-- ACTIVITY --
Go over the lines below, and when one contains the word "action", copy it.

-- DATA SUPPLIED --

:::

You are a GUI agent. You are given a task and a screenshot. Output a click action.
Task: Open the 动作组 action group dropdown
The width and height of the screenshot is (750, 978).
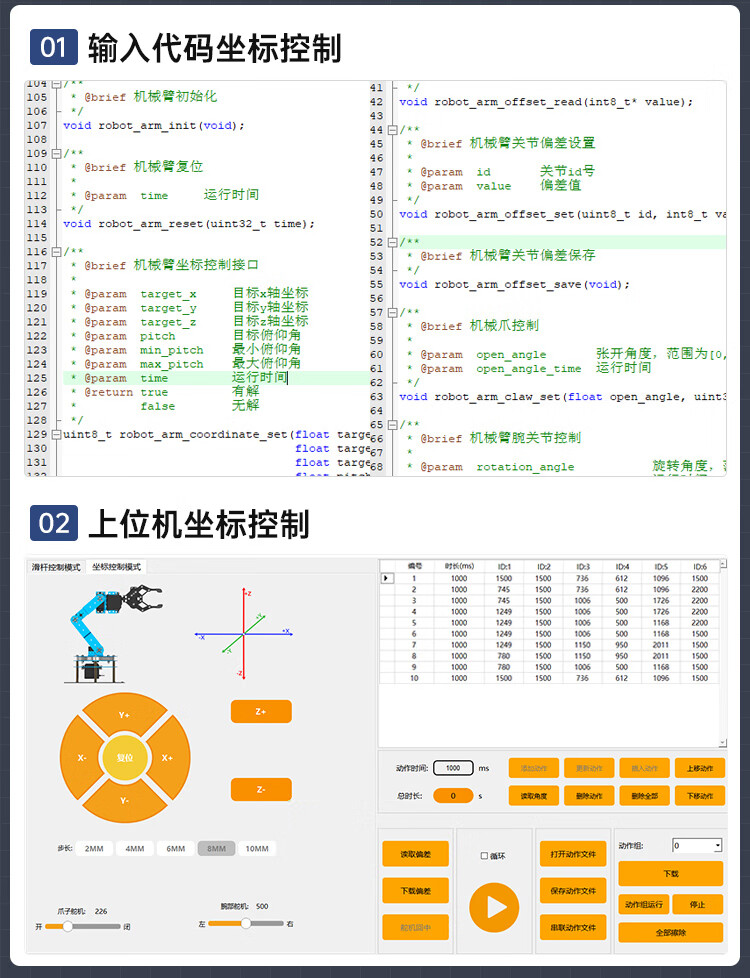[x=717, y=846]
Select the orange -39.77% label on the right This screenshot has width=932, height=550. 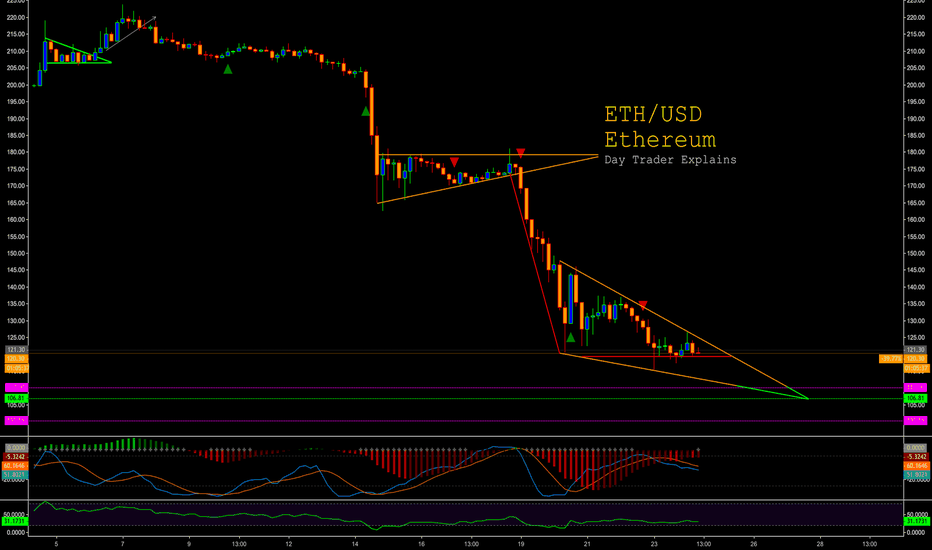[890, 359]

:::

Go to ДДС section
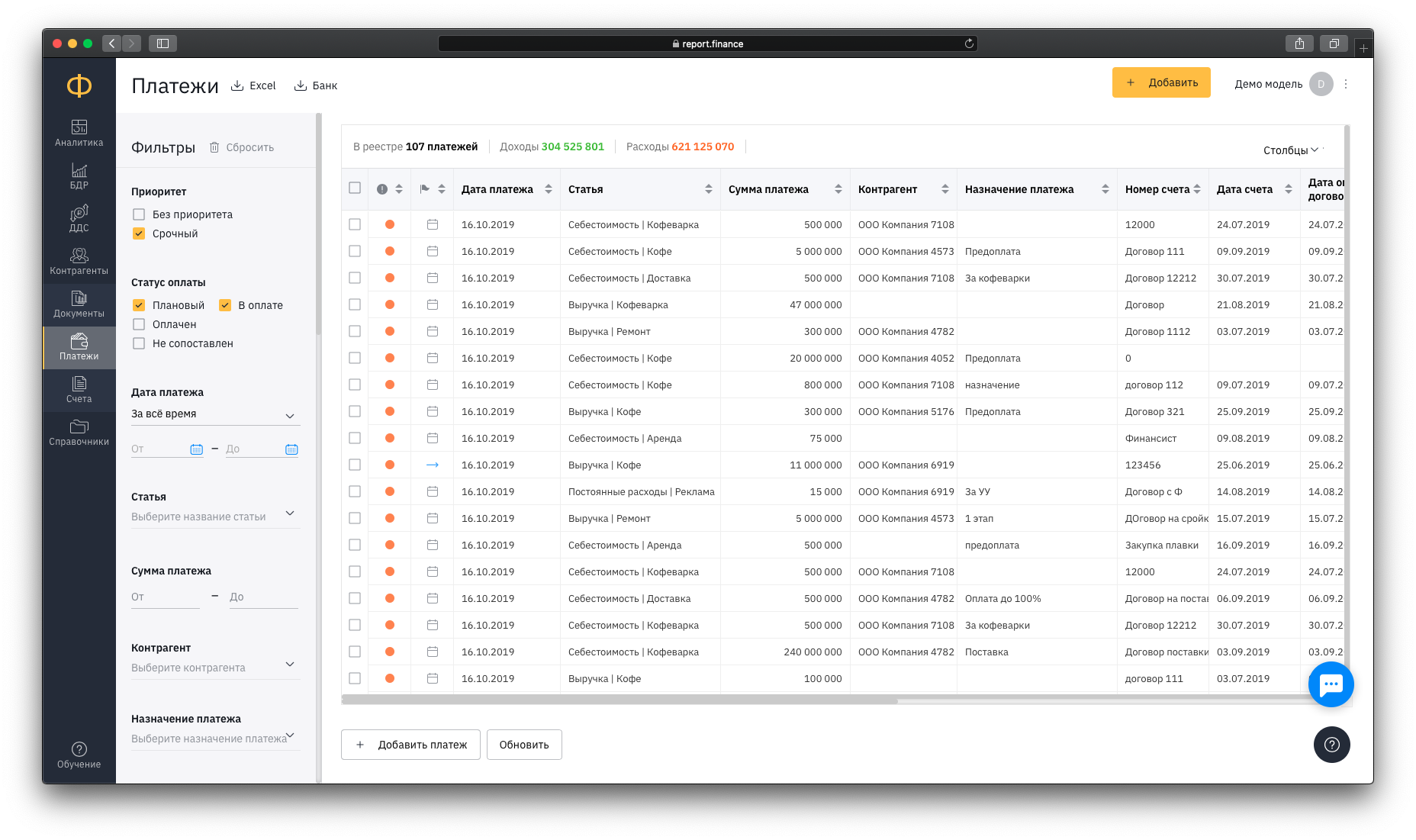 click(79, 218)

:::

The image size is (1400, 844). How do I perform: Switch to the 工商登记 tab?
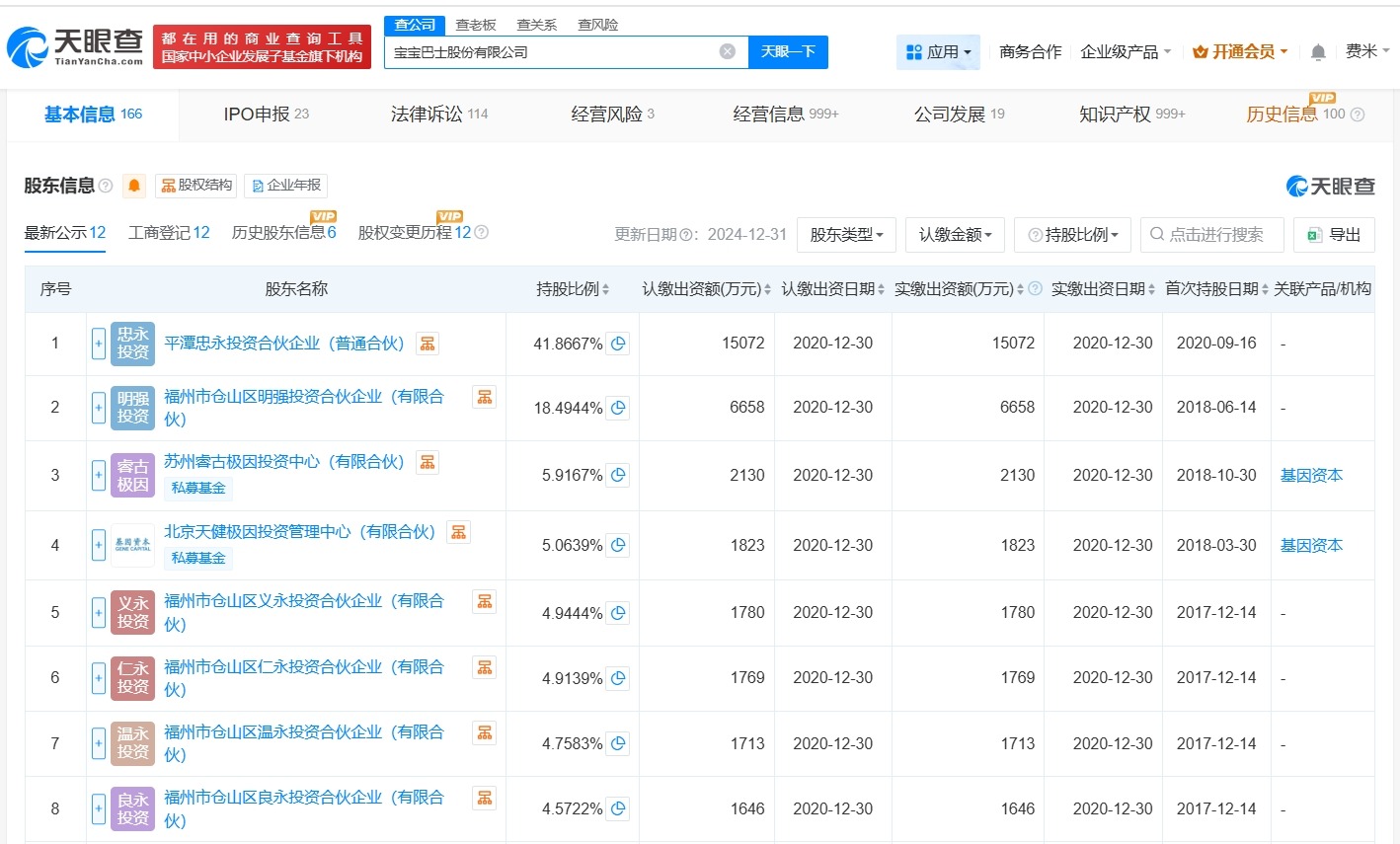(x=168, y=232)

:::

-- RESULT OF THIS EXERCISE --
You are a GUI agent. You are given a task and a screenshot. Output a click action.
Task: Open the 动作组 action group dropdown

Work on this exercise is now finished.